**Exercise instructions**.
Each line, starting at the one with "Given: Toggle the L pts checkbox" and running to the end of the data below, is to be set down again exactly, both ends included; leave pictures out.

**Data for review**.
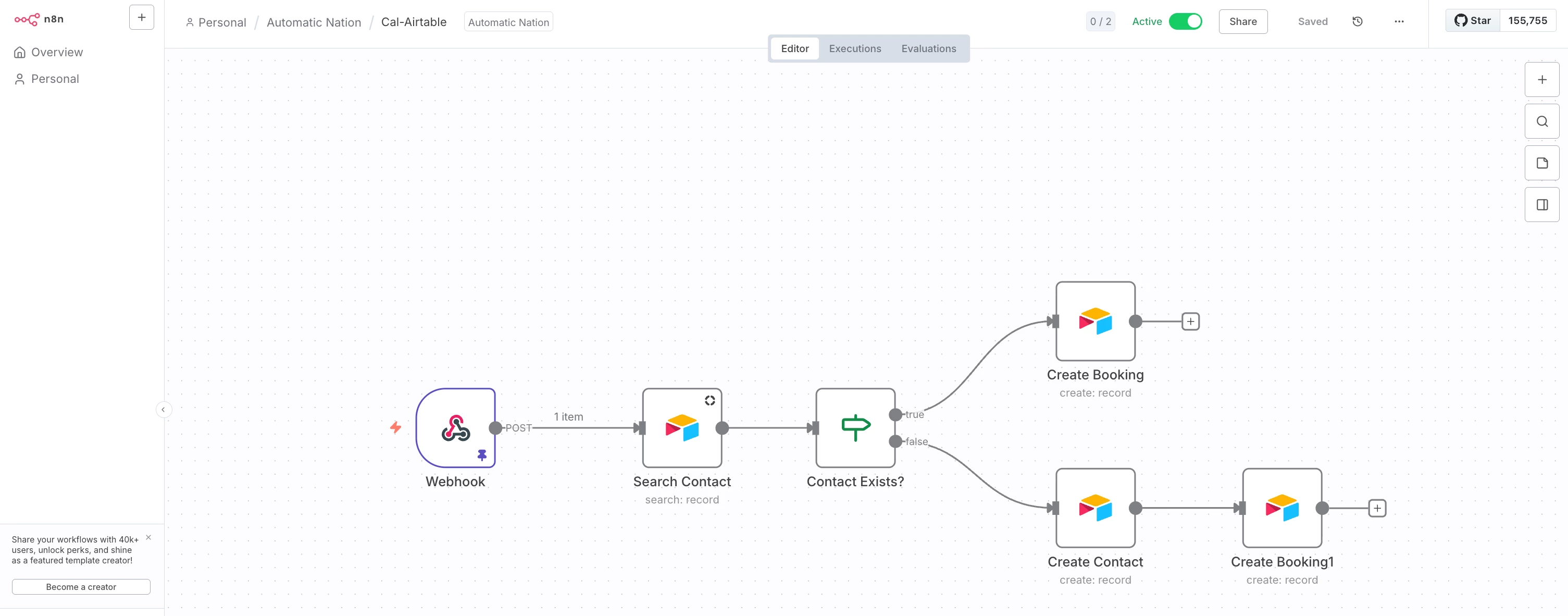Viewport: 1568px width, 616px height.
Task: Open the Create Booking1 node
Action: tap(1281, 508)
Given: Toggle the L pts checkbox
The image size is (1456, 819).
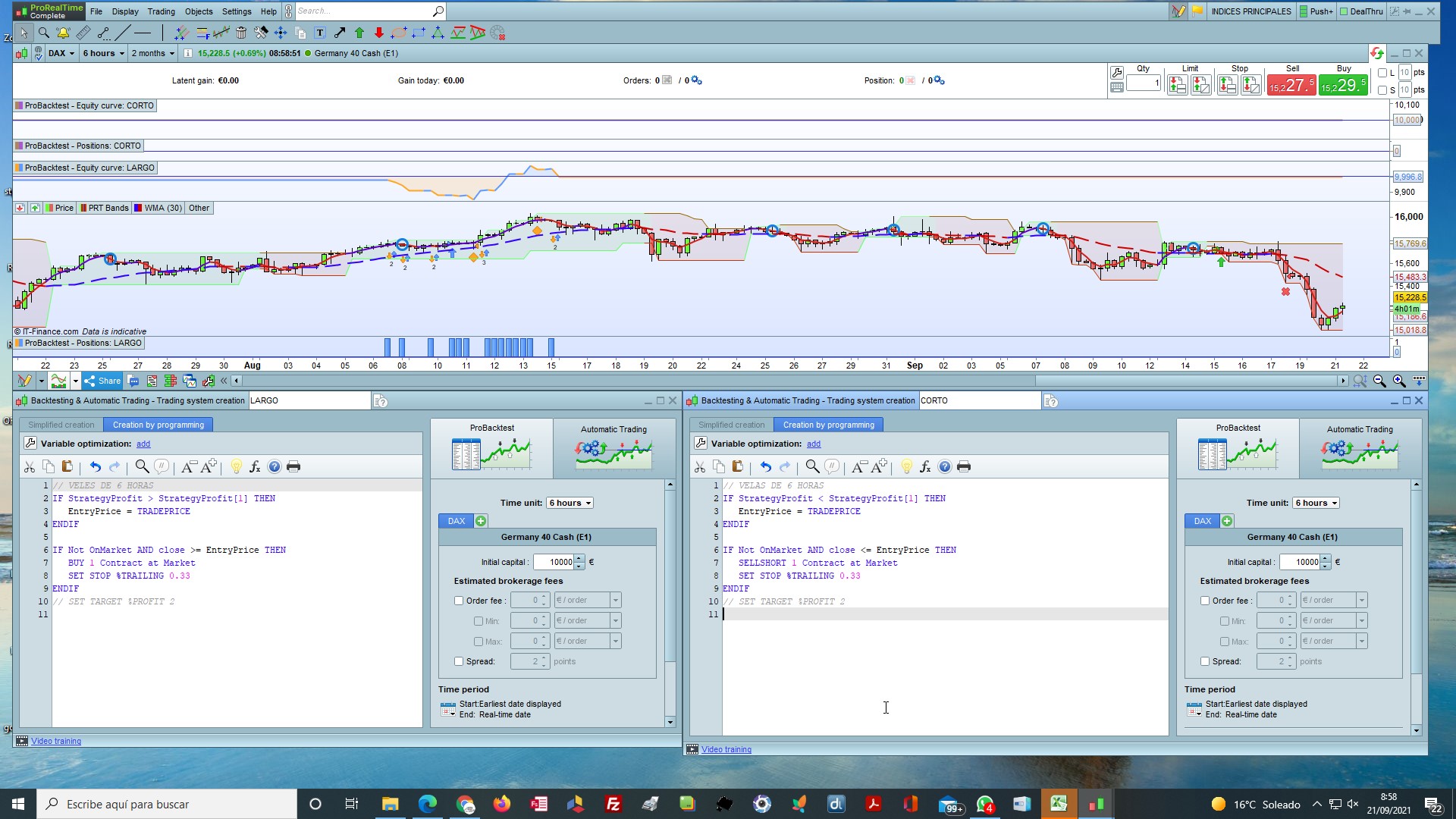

**Result of this task**.
Given: Toggle the L pts checkbox
The image size is (1456, 819).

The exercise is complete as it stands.